World No 14 John Isner is coming to January's Heineken Open for first time since 2011. He took out the title in Auckland in 2010, but his biggest claim to fame remains his incredible match against Nicolas Mahut later that year at Wimbledon. It lasted 11 hours, five minutes and was played over three days, with Isner finally taking the fifth set 70-68. This season Isner has beaten Juan Martin Del Potro, Gael Monfils, Richard Gasquet and Novak Djokovic. He spoke to David Long about his year, returning to New Zealand and ‘that match'.
SUNDAY STAR-TIMES: How do you think 2013 went for you?
JOHN ISNER: 2013 had its ups and downs for sure; the beginning of the year I was hurt and I unfortunately had to miss the Australian Open, then I won my first clay court title in Houston which was great, then hurt again at Wimbledon. But then I had a pretty good summer. I still want to do better in the Slams, that's for sure.
SST: Do you regard beating Djokovic in Cincinnati as the highlight?
JI: I had a tough draw in Cincinnati so getting to the finals made for a great week.and I played well in the final, not facing a break point, but Rafa [Nadal] was just too tough. (Isner lost 7-6 7-6).
SST: What are your memories of winning in Auckland in 2010?
JI: I have great memories of winning Auckland, it was my first ATP title and it's something I will never forget.
SST: Obviously you've always had that big serve but how do you think your game has changed since the last time you were here?
JI: I think I am a much better player all around. I am certainly in better physical condition and I think my return and backhand have improved a lot.
SST: You are close to the top 10 in the rankings, what do you feel it will take to get you in there?
JI: I just need to continue to work hard, stay healthy and try and replicate the results I have had in the US to other parts of the world. Auckland is still my only title outside of the US. I want to change that.
SST: With your serve, how much do you have to keep working on it? Do you still look to make adjustments, or do you know what works and it's a matter of replicating that?

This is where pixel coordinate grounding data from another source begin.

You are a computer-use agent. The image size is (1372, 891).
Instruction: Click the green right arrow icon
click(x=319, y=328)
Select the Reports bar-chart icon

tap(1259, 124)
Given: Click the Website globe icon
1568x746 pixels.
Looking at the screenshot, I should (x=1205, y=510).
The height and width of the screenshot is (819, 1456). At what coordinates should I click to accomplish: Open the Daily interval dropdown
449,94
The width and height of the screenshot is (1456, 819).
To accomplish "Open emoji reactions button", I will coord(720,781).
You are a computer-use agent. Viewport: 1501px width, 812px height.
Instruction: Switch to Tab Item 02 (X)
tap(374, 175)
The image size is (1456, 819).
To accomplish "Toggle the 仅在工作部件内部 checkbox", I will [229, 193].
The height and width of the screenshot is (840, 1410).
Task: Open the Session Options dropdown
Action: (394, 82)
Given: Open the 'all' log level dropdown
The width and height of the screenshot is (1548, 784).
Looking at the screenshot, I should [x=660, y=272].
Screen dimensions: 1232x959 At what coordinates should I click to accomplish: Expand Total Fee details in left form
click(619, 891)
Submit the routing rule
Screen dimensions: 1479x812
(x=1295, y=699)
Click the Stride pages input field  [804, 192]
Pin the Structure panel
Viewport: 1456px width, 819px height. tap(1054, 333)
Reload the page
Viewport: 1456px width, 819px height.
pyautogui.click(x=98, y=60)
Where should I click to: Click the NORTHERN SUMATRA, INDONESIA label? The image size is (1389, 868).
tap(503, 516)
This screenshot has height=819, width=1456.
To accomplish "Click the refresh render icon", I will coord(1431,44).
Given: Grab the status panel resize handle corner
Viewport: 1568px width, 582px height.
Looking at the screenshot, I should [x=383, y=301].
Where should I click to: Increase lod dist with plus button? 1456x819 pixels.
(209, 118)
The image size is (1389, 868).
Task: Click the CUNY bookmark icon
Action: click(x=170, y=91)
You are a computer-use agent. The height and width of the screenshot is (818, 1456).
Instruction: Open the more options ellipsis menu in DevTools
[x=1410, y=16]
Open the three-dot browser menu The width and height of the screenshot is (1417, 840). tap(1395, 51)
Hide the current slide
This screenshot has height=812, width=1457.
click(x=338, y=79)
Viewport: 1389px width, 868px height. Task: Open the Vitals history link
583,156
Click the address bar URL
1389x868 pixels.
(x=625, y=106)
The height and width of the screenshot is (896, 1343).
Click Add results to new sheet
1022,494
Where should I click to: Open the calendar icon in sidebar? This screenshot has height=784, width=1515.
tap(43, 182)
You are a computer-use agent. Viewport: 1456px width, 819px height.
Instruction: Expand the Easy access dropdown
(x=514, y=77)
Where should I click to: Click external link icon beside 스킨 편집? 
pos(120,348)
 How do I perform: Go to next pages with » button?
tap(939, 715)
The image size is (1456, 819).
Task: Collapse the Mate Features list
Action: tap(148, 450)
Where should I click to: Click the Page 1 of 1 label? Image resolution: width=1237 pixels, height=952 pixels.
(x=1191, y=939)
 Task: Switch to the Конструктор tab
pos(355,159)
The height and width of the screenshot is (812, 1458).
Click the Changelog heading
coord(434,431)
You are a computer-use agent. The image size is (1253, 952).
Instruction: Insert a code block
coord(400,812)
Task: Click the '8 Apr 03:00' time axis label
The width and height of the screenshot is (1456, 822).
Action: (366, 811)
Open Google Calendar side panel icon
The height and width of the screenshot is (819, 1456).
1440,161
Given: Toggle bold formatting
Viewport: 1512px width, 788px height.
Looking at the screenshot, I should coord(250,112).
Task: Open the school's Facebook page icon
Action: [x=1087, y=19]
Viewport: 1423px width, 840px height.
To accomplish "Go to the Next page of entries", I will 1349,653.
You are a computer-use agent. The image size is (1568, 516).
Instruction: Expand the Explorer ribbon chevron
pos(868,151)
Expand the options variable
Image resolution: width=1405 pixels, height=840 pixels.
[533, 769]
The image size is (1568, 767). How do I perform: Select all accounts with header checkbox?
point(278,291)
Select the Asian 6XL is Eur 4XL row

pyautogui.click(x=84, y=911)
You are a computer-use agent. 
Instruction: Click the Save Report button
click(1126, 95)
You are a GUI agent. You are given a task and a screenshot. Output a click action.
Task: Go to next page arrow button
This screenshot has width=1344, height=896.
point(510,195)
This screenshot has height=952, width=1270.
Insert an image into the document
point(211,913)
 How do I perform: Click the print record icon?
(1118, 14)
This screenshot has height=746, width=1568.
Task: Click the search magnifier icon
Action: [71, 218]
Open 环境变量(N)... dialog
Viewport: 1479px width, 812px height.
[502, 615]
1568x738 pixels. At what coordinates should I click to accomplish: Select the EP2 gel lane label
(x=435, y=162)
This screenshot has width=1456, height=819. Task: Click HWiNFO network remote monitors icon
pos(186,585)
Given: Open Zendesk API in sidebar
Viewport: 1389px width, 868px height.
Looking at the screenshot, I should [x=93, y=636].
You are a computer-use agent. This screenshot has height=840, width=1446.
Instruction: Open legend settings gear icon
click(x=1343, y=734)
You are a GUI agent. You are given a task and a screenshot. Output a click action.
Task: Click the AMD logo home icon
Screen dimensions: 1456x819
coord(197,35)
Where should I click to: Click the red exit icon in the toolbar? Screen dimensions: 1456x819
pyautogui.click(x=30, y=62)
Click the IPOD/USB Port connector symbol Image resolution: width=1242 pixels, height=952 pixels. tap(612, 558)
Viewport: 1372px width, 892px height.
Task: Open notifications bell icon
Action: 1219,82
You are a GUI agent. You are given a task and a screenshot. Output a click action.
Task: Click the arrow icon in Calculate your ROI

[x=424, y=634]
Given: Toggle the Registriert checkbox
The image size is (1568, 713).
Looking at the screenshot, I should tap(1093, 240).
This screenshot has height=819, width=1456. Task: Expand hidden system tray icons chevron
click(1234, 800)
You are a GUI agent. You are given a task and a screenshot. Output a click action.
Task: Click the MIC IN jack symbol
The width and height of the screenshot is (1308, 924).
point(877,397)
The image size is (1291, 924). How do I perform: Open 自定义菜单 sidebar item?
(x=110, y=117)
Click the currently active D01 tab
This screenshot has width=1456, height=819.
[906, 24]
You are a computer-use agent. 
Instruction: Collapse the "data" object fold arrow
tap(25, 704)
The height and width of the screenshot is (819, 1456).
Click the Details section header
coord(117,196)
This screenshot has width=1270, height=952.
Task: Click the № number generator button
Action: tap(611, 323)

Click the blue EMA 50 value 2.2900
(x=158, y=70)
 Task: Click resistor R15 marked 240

JI: My serve will always be my number one weapon so I want to make sure I continue to develop it, off speed serves, hitting my spots, things like that you can always work on.
SST: Do you like to get reminded about your match at Wimbledon against Nicolas Mahut, or is it something you get bored talking about now?
JI: That was obviously a special match, but as I have said before I want to be remembered for more than simply that match.
SST: David Ferrer has an incredible record in Auckland and has won the Heineken Open four times. Is there a tournament anywhere in the world where you feel you always play at your best?
JI: I play well generally in the States, and that is one of my goals next year is to perform better consistently outside of the US.
SST: Where did the routine of bouncing the ball between your legs before you serve come from?
JI: As a junior, I have been doing that for years.
SST: A lot of up-and-coming New Zealand players go to a US college to play tennis. You did very well for Georgia. How do you think going to college helped you as a professional and do you think it's better to go that way than straight on the circuit?
JI: I think for me personally it was the right decision to stay in school for four years. I wasn't ready to play professional tennis coming out of juniors. I think these days with players playing into their 30s successfully I don't really see a downside of going to college; it is a great experience.
The Heineken Open takes place in Auckland between January 6-11.